Repeat exactly, and only, the lines from the one holding "Screen dimensions: 1562x672" through the last line of the records below.

[Collected data]
========
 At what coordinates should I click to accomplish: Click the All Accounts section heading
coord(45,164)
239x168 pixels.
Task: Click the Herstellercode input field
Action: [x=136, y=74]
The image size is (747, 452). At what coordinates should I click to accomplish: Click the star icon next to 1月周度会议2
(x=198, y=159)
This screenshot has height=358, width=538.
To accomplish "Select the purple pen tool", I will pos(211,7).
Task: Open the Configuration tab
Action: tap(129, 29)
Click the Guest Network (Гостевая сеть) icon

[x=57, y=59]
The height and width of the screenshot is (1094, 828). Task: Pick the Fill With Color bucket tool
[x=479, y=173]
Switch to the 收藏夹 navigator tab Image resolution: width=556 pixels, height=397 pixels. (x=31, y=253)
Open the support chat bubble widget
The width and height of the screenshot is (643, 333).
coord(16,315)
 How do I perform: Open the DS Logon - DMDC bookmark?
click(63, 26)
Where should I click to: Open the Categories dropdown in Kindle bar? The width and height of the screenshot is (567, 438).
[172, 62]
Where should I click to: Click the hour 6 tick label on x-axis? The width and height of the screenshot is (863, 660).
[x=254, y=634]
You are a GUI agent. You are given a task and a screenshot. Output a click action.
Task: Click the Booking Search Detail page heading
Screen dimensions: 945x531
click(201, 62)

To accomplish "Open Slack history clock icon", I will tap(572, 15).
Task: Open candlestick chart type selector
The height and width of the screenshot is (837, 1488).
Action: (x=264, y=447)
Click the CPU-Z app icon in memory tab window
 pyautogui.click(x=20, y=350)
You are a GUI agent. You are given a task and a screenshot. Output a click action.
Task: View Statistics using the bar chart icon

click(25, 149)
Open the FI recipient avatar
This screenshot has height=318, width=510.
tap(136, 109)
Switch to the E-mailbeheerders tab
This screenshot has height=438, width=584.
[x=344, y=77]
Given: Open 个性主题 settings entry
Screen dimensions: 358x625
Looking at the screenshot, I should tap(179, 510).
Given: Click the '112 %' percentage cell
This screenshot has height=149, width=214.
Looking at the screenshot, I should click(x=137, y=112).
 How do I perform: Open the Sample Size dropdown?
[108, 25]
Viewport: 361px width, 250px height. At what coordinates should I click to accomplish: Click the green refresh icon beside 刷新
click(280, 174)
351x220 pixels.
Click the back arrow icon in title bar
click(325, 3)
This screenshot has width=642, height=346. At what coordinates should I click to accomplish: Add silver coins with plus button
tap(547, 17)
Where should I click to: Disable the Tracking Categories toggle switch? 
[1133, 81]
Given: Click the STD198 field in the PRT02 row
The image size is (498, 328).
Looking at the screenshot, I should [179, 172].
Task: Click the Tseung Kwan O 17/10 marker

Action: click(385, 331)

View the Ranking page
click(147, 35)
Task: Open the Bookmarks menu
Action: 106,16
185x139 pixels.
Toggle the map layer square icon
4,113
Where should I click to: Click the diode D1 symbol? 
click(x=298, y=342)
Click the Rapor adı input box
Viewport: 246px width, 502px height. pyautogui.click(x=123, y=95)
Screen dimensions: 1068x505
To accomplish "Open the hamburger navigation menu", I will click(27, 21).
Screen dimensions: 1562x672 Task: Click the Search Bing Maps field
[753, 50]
========
**SOLUTION TO THE EXERCISE**
Screen dimensions: 1562x672 Task: Click the Search Bing Maps field
[753, 50]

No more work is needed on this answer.